Every week it seems there are one or two dairy farms retiring animals that turn out to have too much of some drug in their system at a level that is not allowed in human food.

But it’s been awhile since one little bob veal calf turned up with as much in its system as an animal sold by the Myron J. Diller Farm near Carlisle, PA.  The U.S. Food and Drug Administration (FDA) subjected the Diller Farm to an investigation last Aug. 25-26.

It found Diller Farm offered for sale an animal for slaughter as human food that was adulterated because of animal drugs in its system.  The bob veal calf was slaughtered and USDA’s Food Safety and Inspection Service took tissue samples from it.

FSIS found the bob veal calf was one juiced little animal.

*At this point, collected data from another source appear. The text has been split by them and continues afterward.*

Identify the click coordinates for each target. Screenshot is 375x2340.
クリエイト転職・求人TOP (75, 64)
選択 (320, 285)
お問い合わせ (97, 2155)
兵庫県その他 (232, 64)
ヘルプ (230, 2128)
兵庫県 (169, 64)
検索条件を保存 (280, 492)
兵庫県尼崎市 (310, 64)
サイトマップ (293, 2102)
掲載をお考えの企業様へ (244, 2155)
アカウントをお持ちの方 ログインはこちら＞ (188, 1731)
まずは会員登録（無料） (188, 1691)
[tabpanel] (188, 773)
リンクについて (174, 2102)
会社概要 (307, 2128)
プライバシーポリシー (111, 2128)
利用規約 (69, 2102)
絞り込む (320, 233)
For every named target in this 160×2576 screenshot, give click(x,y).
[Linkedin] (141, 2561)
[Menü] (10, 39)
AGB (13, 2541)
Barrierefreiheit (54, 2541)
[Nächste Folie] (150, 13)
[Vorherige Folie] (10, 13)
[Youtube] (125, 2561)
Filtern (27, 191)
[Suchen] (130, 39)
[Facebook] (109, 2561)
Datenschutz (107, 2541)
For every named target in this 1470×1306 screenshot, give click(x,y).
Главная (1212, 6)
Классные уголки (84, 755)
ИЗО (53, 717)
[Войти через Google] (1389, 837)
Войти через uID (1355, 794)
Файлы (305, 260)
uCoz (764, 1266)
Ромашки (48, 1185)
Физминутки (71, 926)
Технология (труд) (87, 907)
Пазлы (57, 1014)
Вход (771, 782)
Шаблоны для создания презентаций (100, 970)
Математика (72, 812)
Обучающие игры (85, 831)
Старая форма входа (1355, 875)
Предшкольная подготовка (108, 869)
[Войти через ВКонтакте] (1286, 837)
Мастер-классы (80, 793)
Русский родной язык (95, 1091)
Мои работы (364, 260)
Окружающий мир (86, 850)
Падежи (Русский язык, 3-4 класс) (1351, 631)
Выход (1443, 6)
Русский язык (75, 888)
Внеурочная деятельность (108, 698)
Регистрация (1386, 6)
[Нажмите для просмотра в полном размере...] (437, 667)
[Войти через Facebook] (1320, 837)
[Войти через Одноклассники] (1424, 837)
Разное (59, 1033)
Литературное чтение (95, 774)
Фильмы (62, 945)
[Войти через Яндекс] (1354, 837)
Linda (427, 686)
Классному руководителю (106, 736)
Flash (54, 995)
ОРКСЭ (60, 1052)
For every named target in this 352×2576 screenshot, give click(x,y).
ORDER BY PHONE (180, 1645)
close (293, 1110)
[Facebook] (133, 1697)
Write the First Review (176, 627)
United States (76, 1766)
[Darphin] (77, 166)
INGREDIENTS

Here’s a summary in parts per million (ppm) of what it had in its system, compared to tolerance levels established by FDA:


Neomycin       16.36-ppm      Kidney          7.2 ppm

Sulfadimethoxin       1.511 ppm      Liver          0.1 ppm

Sulfadimethoxin       1.21 ppm    Muscle          0.1 ppm

These tolerances do not apply to the use of Neomycin 200 (neomycin sulfate ANADA 200-379) and Albon Bolus (sulfadimethoxine NADA 031-715) in veal calves (pre-ruminating calves), according to FDA.   

It said that means the presence of these drugs in the tissues from this animal caused the food to be adulterated under the law.

Neomycin and Sulfadimethoxin are antibiotics, and their presence in human food could make them less effective in treating infections from pathogens, including those spread by foodborne iullnesses.

FDA’s investigation found that Diller Farm held “animals under conditions that are so inadequate that medicated animals bearing potentially harmful drug residues are likely to enter the food supply.” 

In a Dec. 1 warning letter to Diller, FDA said the farm failed to maintain any treatment records for its animals.

“We also found that you adulterated the new animal drugs Neomycin 200 (neomycin sulfate ANADA 200-379) and Albon Bolus (sulfadimethoxine NADA 031-715),” the warning letter says.  “Specifically, our investigation revealed that you did not use Neomycin 200, and Albon Bolus as directed by their approved labeling. Use of these drugs in this manner is an extralabel use.”

So-called “extralabel” use of the animal drugs is permitted only by a lawful order of a licensed veterinarian within the context of a valid veterinarian/client/patient relationship, according to FDA.

FDA said Neomycin 200, and Albon Bolus were administered to the bob veal calf outside the supervision of any licensed vet, which violates the law and makes the meat adulterated.


“In addition, you adulterated the animal feed (milk replacer) within the meaning of section 501(a)(6), 21 U.S.C. § 351(a)(6) when you added neomycin to milk replacer and you failed to use the medicated feed in conformance with its approved labeling,” the warning letter added.

This also caused the medicated feed to be unsafe. Diller was given 15 working days to respond to the warning letter.